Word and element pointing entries
○ ○ ○ ○

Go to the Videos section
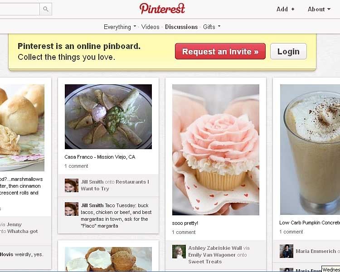The image size is (340, 272). tap(150, 27)
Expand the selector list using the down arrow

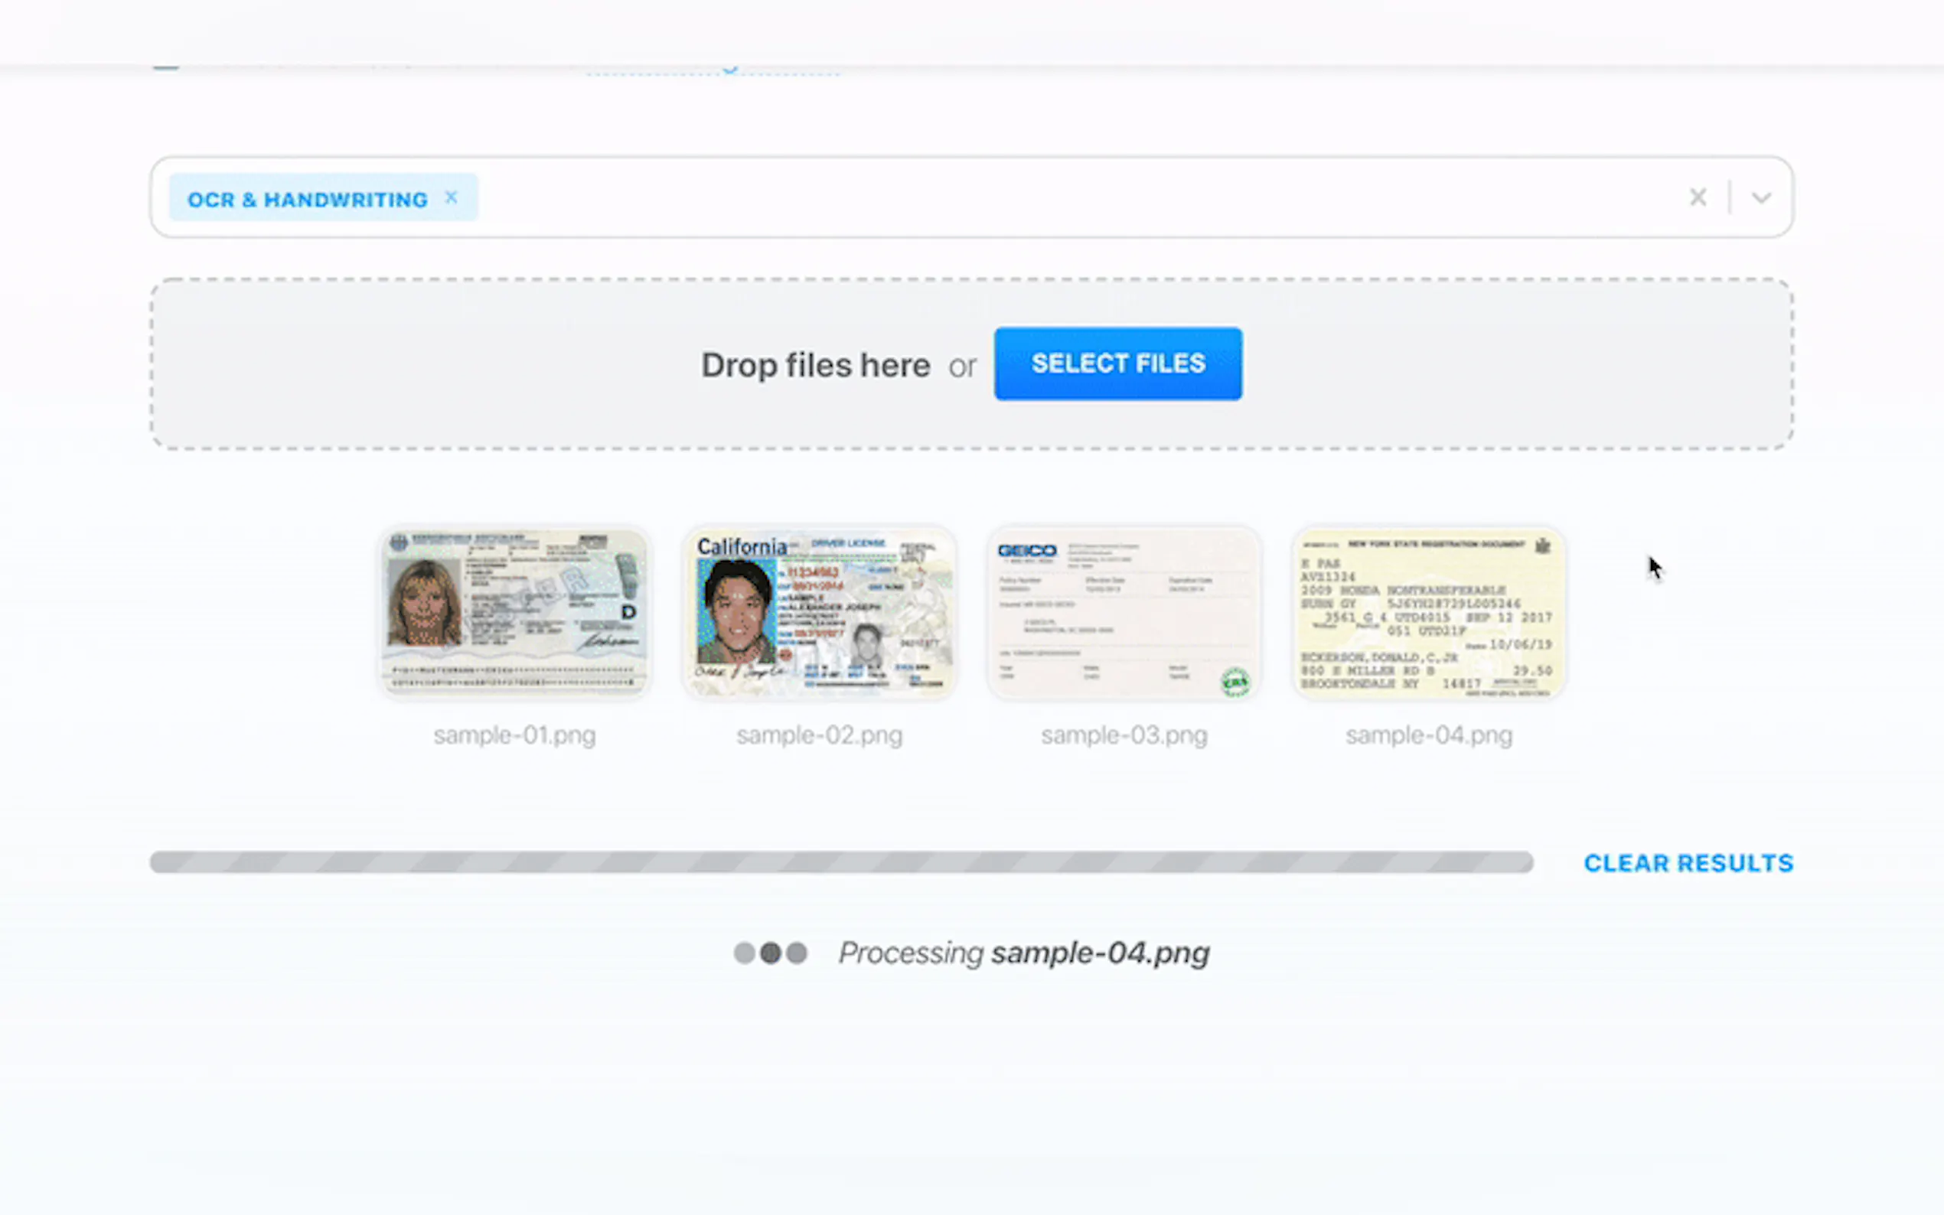click(x=1760, y=197)
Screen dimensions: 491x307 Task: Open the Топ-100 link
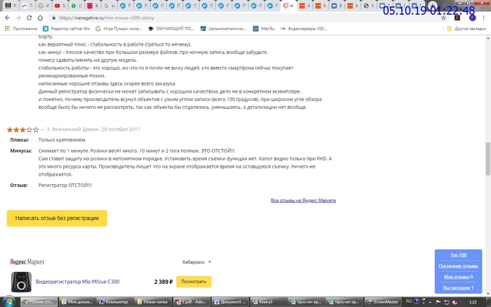point(458,255)
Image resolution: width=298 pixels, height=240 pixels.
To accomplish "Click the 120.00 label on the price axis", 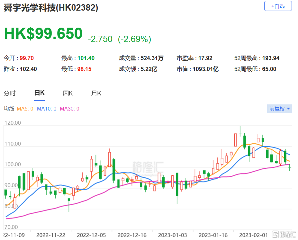I will coord(13,123).
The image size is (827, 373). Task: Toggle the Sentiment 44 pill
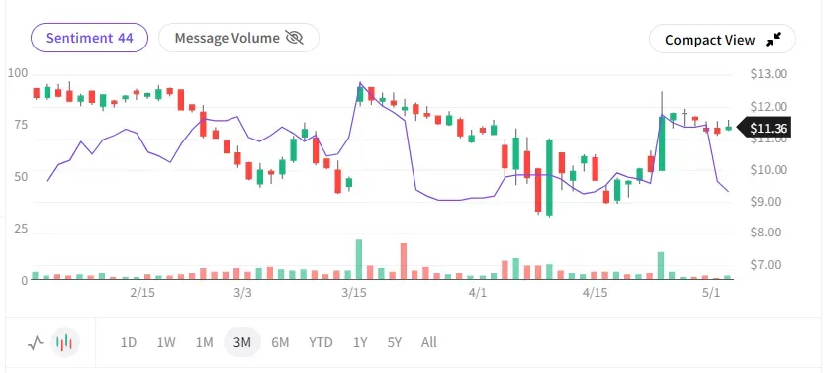click(90, 38)
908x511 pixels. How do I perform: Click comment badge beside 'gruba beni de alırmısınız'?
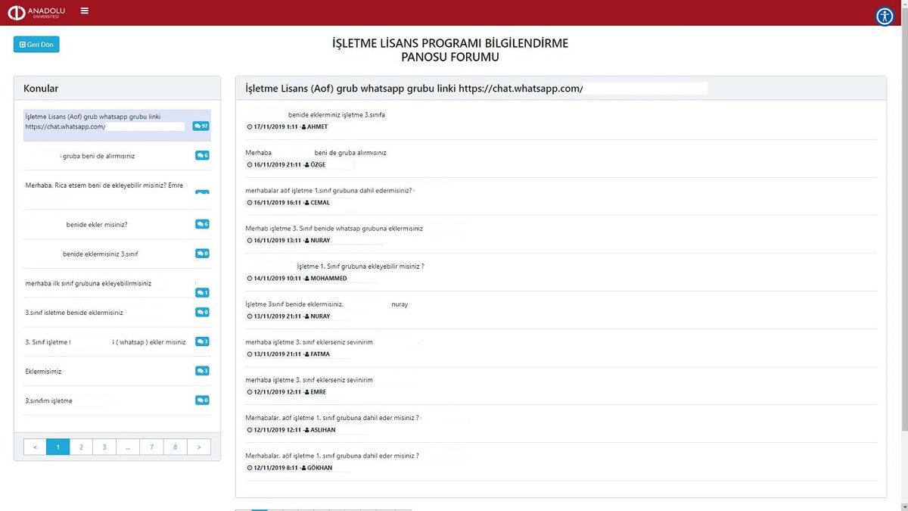pyautogui.click(x=202, y=155)
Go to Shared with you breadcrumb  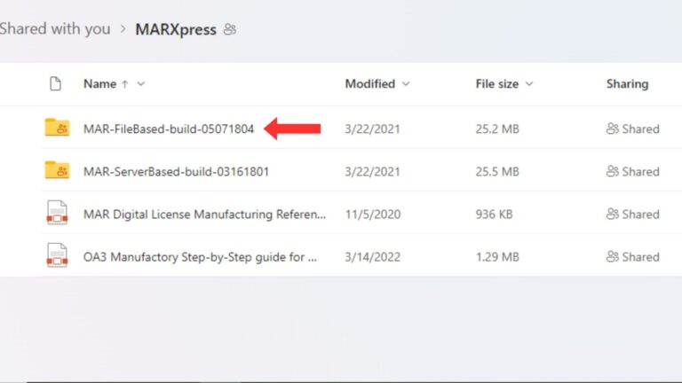54,28
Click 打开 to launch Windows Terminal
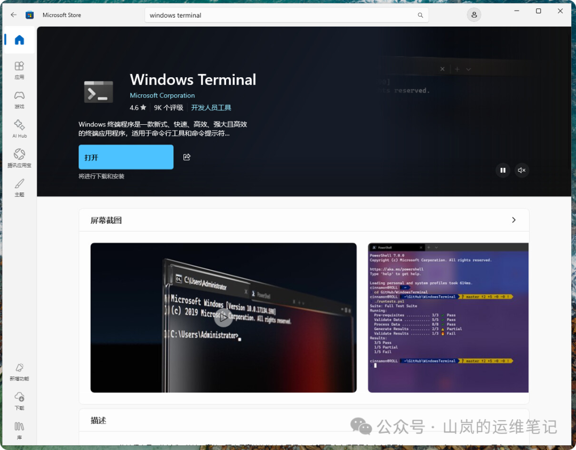The height and width of the screenshot is (450, 576). (126, 157)
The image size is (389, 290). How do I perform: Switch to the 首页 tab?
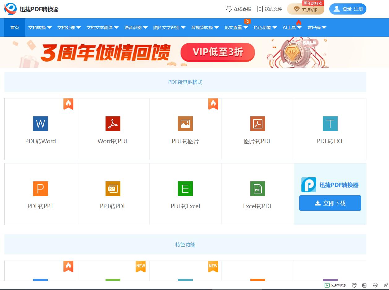click(14, 27)
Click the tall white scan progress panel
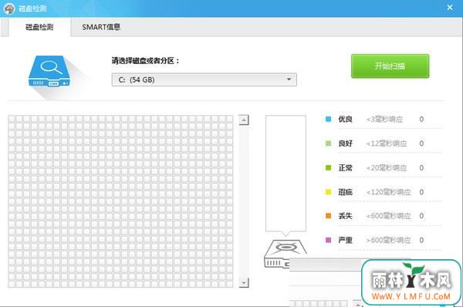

○ ○ ○ ○

What the task asks -> Lay out the listing from its start through the line containing "point(458,255)" as a JSON list of strings, one string per line, skipping blank lines. Omit the pictures.

Written solution ->
[
  "Go to the Videos section",
  "The image size is (340, 272). tap(150, 27)",
  "Expand the selector list using the down arrow",
  "click(x=1760, y=197)",
  "Screen dimensions: 491x307 Task: Open the Топ-100 link",
  "point(458,255)"
]